66. 前記被検体が、浸潤性ＣＤ２０細胞、抗核抗体（ＡＮＡ）、抗二本鎖ＤＮＡ（ｄｓＤＮＡ）抗体、抗Ｓｍ抗体、抗核リボヌクレオタンパク質抗体、抗リン脂質抗体、抗リボソームＰ抗体、抗Ｒｏ／ＳＳ-Ａ抗体、抗Ｒｏ抗体又は抗Ｌａ抗体、あるいはこれら細胞ないしは抗体の２以上の組合せの濃度が増加している、請求項１ないし６５の何れか一に記載の医薬。
67. (ａ) ＣＤ２０抗体を包含する容器；および
    (ｂ) 被検体の狼瘡を治療するための指示を有するパッケージ挿入物を含んでなる製造品であって、該指示が、およそ０．５から４グラムの初回抗体曝露の後におよそ０．５から４グラムの第二抗体曝露を供給するために有効である被検体へ投与される抗体の量を示すものであり、該第二曝露が初回曝露からおよそ１６から５４週後までに供給されず、それぞれの抗体曝露が単回抗体用量としてないしは２又は３の複数回抗体用量として被検体に供給されるものである、製造品。
68. さらに第二の薬剤を包含する容器を含んでなり、前記ＣＤ２０抗体が第一の薬剤であり、第二の薬剤により被検体を治療することについての指示をパッケージ挿入物に含んでなる、請求項６７に記載の製造品。
69. 前記第二の薬剤が化学療法剤、免疫抑制剤、抗マラリア剤、細胞障害性剤、インテグリンアンタゴニスト、サイトカインアンタゴニスト又はホルモンである、請求項６８に記載の製造品。
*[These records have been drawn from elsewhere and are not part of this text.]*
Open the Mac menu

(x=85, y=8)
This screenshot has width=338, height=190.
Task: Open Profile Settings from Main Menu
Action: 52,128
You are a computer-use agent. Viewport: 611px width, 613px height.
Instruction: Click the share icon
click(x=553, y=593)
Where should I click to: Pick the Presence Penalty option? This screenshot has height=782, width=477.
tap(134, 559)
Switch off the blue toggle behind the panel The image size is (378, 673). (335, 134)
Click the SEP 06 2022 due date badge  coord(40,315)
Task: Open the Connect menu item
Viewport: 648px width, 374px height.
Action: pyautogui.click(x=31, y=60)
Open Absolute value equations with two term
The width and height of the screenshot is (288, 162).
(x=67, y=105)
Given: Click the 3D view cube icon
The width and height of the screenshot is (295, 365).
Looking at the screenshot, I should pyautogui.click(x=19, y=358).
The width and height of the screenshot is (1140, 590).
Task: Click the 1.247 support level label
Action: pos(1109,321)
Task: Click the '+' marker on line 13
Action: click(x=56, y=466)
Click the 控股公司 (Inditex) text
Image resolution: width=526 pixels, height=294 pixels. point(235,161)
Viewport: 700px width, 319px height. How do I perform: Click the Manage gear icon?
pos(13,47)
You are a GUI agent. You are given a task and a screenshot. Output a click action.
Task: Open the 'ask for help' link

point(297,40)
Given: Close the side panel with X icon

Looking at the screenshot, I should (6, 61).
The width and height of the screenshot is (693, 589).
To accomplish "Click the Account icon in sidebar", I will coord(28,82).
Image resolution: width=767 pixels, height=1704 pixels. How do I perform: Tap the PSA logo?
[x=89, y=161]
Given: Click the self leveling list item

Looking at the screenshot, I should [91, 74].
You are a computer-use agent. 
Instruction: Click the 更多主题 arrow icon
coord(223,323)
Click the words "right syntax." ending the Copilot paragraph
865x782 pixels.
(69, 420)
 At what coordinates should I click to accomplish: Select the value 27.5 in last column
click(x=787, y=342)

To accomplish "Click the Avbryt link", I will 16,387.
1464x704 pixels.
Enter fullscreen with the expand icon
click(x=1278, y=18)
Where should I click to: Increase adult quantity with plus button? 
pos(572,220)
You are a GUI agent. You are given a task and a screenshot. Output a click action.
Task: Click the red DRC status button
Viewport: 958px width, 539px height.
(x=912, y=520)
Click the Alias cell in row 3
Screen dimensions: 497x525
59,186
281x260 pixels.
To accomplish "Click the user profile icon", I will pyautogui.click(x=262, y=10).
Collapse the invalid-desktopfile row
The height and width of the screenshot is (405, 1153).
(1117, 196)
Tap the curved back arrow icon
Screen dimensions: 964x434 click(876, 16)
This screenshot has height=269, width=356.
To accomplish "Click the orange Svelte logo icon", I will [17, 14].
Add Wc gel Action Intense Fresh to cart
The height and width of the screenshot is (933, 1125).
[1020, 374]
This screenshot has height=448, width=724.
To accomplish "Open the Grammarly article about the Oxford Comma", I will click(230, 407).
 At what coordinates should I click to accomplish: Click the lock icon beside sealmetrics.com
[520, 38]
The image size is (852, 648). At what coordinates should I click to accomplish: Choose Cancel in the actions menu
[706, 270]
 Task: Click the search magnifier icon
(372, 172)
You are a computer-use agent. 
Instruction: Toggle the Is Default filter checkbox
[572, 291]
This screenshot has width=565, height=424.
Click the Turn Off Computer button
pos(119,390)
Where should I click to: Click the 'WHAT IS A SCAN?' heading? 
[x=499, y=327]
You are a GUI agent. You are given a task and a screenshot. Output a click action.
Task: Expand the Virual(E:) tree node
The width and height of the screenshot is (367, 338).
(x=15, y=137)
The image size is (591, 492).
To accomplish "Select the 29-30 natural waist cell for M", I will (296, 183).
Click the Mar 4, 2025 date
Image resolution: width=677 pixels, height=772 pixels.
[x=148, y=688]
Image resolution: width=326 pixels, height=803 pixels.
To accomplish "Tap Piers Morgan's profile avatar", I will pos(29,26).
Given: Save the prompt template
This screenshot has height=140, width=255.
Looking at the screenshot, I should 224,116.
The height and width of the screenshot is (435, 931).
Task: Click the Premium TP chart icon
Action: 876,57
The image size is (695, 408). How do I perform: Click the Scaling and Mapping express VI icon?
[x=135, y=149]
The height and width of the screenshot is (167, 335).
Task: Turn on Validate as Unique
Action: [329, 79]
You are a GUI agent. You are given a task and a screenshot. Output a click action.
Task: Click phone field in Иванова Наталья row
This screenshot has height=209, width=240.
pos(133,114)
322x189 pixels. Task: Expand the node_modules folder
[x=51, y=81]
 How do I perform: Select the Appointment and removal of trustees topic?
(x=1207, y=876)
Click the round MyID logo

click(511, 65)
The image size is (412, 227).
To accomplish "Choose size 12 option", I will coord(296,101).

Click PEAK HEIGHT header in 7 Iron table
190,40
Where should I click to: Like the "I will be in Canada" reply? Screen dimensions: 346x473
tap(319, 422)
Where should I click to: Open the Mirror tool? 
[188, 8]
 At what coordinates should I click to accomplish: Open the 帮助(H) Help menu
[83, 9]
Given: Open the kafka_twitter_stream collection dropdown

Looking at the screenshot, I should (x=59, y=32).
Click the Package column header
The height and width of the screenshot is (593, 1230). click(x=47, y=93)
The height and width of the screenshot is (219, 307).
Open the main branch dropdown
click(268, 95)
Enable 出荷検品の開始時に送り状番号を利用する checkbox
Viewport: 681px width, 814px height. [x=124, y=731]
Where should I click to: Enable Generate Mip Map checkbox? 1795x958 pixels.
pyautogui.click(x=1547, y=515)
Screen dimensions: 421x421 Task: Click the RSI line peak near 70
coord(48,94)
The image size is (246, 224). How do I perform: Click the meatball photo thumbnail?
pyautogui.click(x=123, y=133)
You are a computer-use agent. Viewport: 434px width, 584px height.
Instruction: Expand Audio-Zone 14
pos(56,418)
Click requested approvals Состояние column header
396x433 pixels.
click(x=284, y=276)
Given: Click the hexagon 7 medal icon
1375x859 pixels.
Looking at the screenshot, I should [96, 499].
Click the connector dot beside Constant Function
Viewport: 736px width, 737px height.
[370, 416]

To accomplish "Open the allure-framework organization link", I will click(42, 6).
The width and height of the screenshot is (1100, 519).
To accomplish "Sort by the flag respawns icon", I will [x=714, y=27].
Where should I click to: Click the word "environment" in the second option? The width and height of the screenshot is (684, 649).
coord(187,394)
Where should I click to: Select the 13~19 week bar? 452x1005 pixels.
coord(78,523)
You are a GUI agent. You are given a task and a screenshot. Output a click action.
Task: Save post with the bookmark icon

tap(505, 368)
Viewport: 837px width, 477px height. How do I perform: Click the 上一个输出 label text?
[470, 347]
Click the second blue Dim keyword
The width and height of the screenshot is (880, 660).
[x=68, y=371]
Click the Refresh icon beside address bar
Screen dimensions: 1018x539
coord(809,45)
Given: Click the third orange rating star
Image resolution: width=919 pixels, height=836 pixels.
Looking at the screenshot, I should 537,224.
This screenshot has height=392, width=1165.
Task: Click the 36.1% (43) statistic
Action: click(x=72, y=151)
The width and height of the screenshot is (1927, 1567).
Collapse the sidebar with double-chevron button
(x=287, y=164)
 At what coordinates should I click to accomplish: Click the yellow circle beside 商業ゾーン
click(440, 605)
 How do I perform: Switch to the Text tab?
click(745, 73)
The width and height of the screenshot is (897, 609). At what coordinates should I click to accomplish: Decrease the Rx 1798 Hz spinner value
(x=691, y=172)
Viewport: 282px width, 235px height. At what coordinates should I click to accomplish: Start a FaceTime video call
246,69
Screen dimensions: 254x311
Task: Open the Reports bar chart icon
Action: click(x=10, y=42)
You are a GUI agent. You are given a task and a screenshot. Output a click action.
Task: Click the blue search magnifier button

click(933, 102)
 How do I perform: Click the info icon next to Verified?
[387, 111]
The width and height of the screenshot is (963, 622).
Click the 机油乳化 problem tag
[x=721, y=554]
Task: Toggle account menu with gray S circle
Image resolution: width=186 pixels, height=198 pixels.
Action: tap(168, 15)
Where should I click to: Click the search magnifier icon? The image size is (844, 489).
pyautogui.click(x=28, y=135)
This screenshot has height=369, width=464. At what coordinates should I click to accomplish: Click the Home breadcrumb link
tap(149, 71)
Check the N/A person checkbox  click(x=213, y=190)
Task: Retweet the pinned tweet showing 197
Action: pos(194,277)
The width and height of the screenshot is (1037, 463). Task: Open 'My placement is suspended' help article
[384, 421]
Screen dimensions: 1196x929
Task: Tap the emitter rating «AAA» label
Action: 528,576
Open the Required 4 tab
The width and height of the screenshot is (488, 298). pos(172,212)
70. 前記第二の薬剤が化学療法剤、抗マラリア剤又は免疫抑制剤である、請求項６８又は６９に記載の製造品。
71. 前記第二の薬剤がメチルプレドニゾロン、プレドニゾン、ミコフェノール酸モフェチル、メトトレキセート、ヒドロキシクロロキン、クロロキン、キナクリン、アザチオプリン又は６‐メルカプトプリンである、請求項６８ないし７０の何れか一に記載の製造品。